Au final, on peut dire que la supériorité de la banque en matière de traitement des problèmes d’information avec les emprunteurs est aussi confirmée par le comportement des acteurs du marché, qui interprètent souvent l’octroi d’un crédit bancaire à une firme comme un bon signal, ce qui se traduit généralement par la hausse de sa valeur boursière (James, 1987, 2000). Ross (1977) est l’un des premiers auteurs à avoir développer cette idée en montrant que la valeur marchande d’une entreprise peut croître avec son niveau d’endettement. En effet, selon lui, l’existence de dettes est la preuve du bon savoir-faire d’une entreprise, savoir-faire lui permettant justement de rembourser ses dettes.

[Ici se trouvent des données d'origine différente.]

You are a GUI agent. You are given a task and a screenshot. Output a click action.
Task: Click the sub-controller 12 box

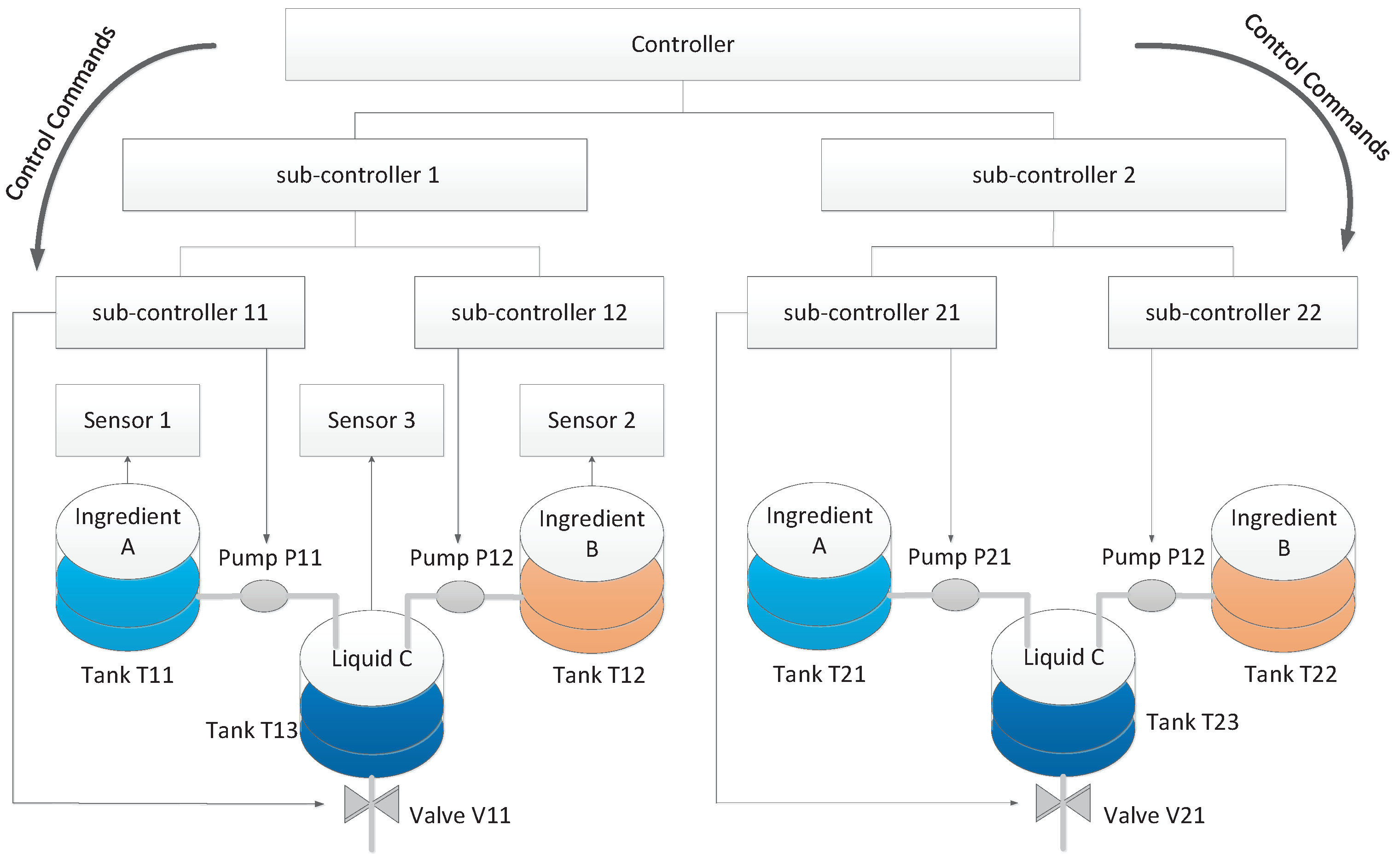pos(539,312)
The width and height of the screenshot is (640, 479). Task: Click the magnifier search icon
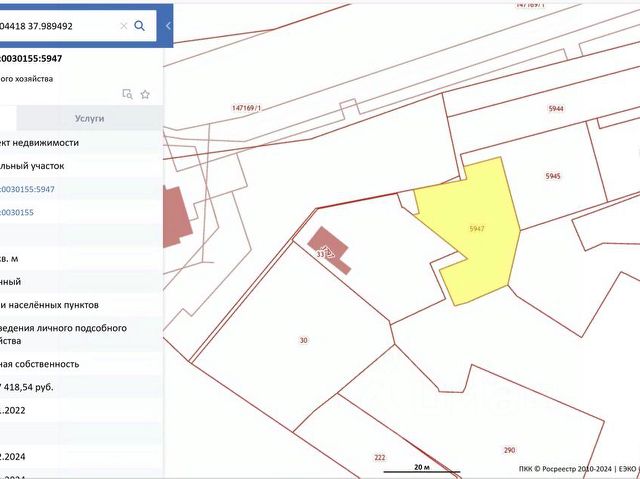click(140, 26)
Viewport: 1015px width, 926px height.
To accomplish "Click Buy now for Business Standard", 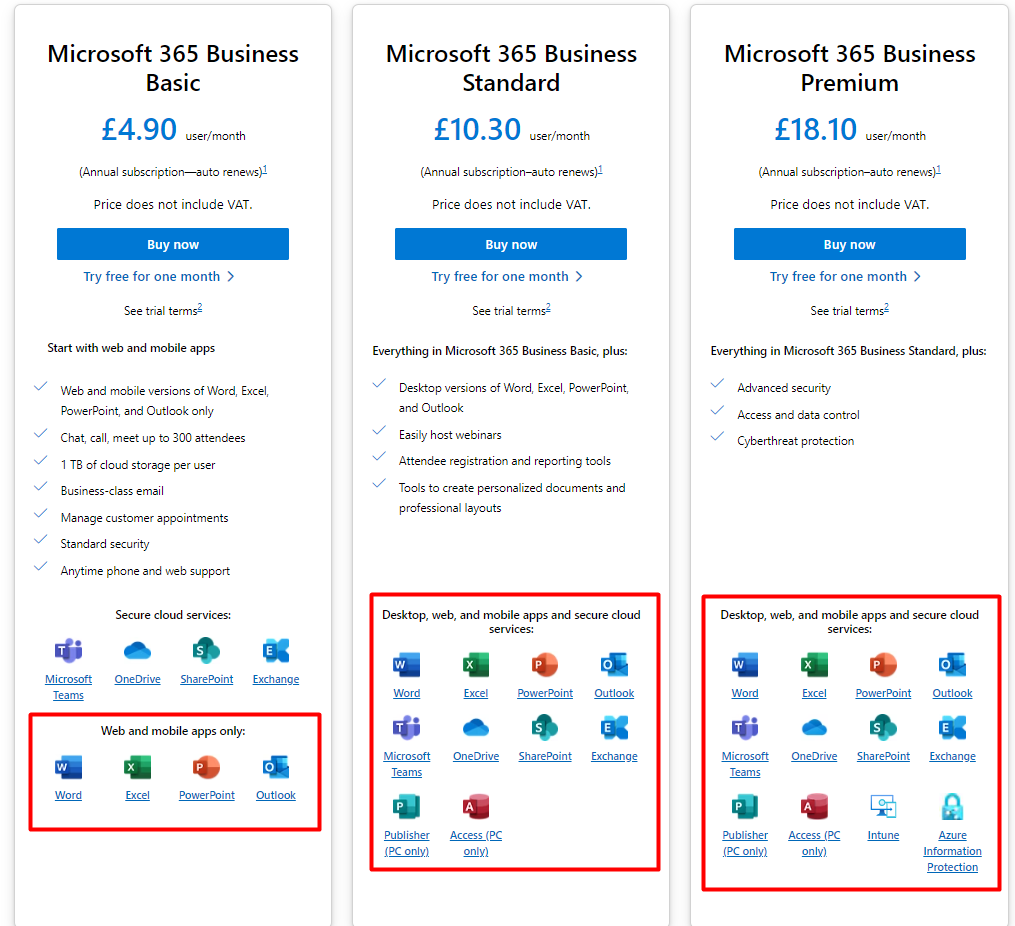I will point(511,244).
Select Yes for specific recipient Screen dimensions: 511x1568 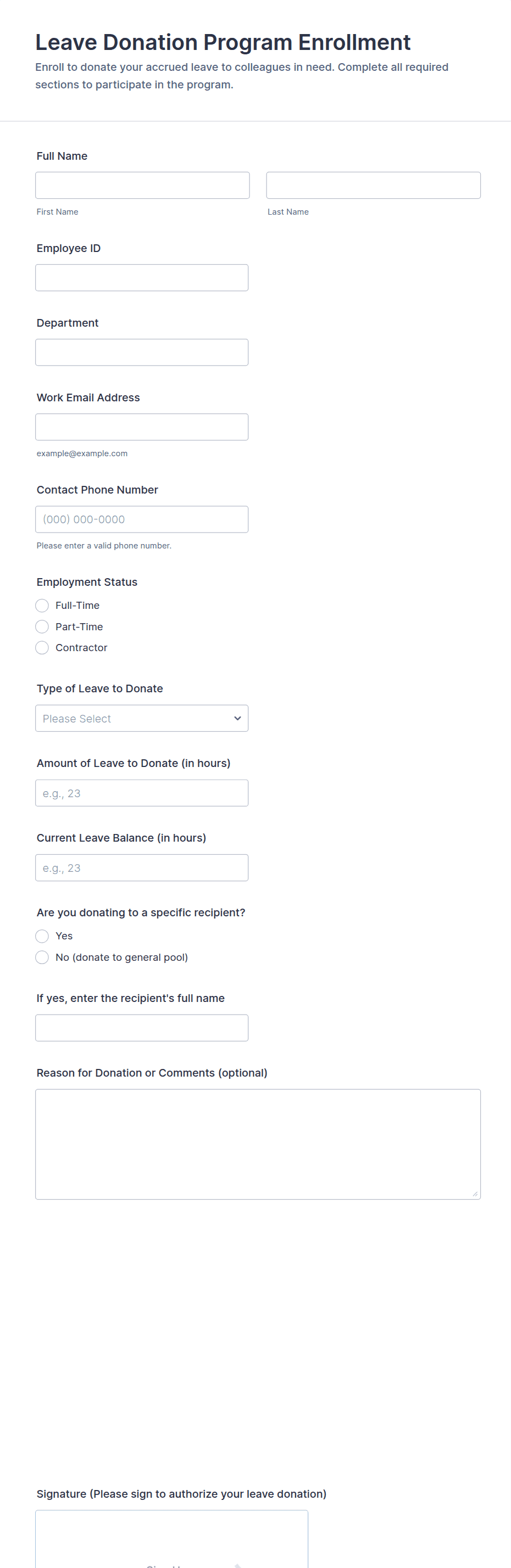pos(42,936)
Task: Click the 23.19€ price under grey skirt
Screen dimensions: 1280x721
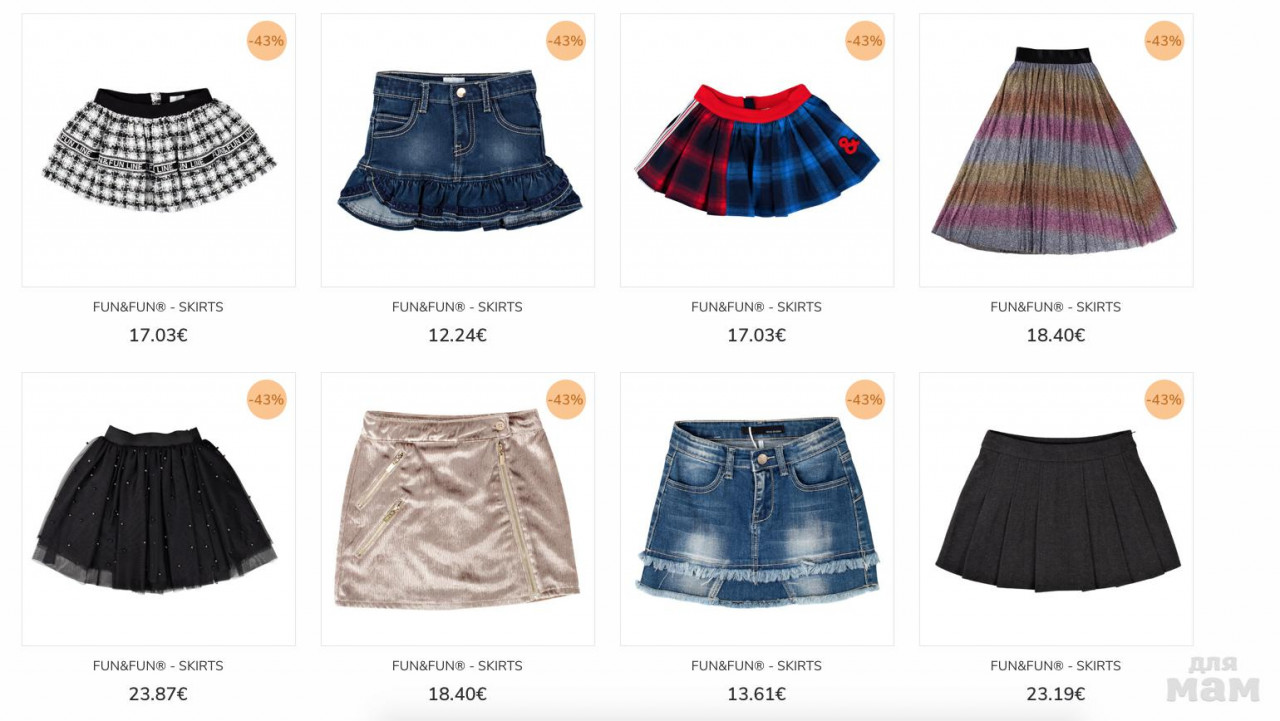Action: (x=1056, y=694)

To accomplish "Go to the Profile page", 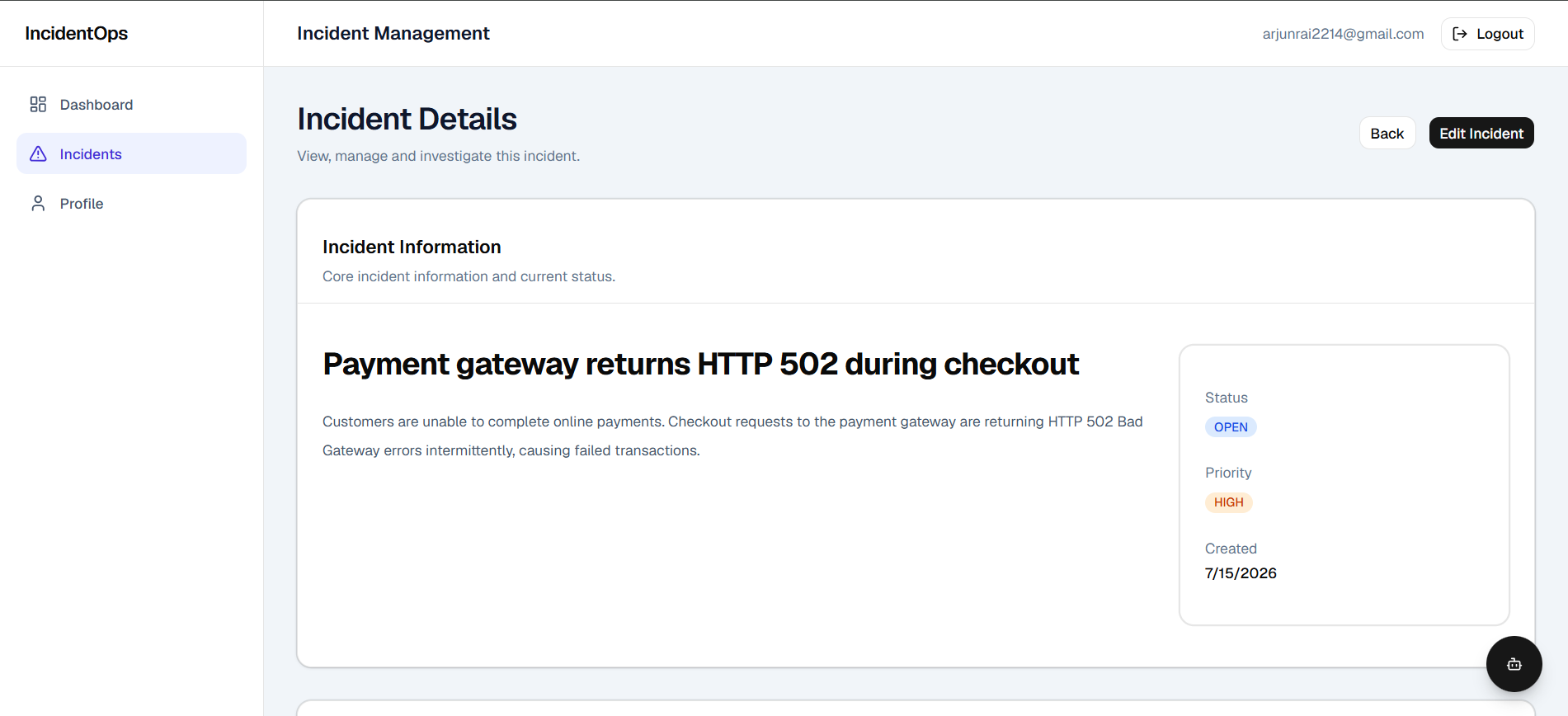I will click(132, 203).
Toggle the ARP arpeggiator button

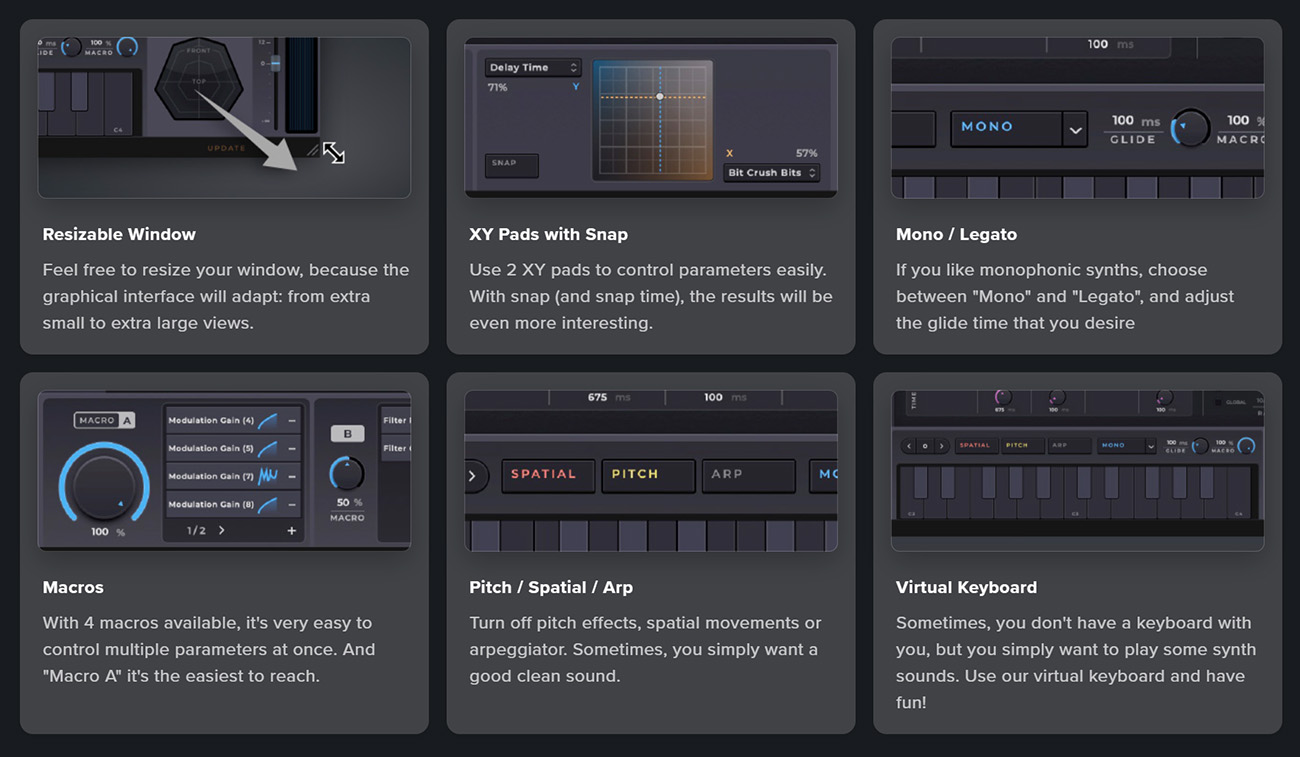click(x=749, y=475)
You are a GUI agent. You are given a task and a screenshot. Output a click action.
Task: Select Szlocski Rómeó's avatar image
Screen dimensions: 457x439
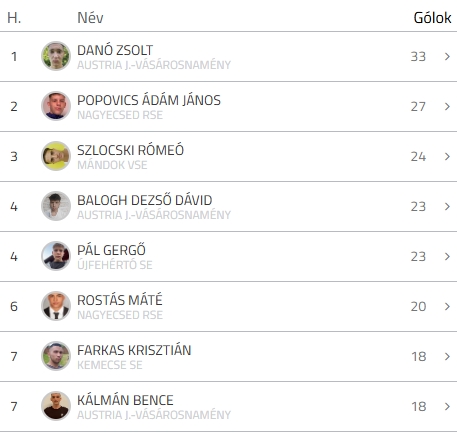click(56, 156)
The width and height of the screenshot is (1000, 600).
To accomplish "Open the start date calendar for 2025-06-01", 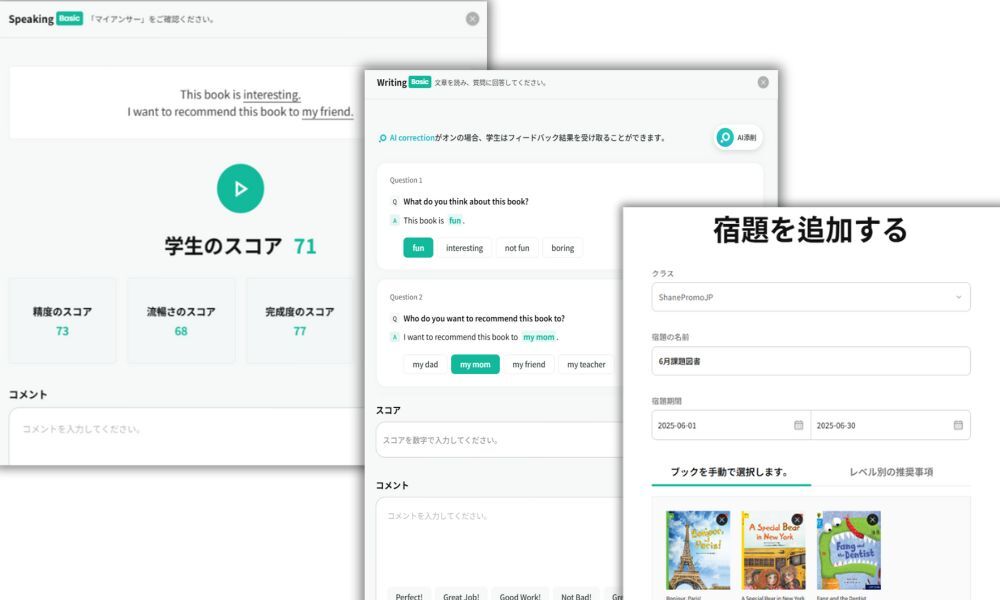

Le rationnement de crédit est appréhendé par la théorie néo-classique comme une violation de la loi de l’offre et de la demande, dans laquelle l’équilibre est assuré par le mécanisme des prix.
Sur le terrain, les systèmes de scoring (pour les particuliers) et de rating (pour les professionnels) obéissent, d’une certaine manière, à la même logique. Formellement, ils permettent aux banques d’évaluer, ex ante, la probabilité de non-remboursement d’un emprunteur.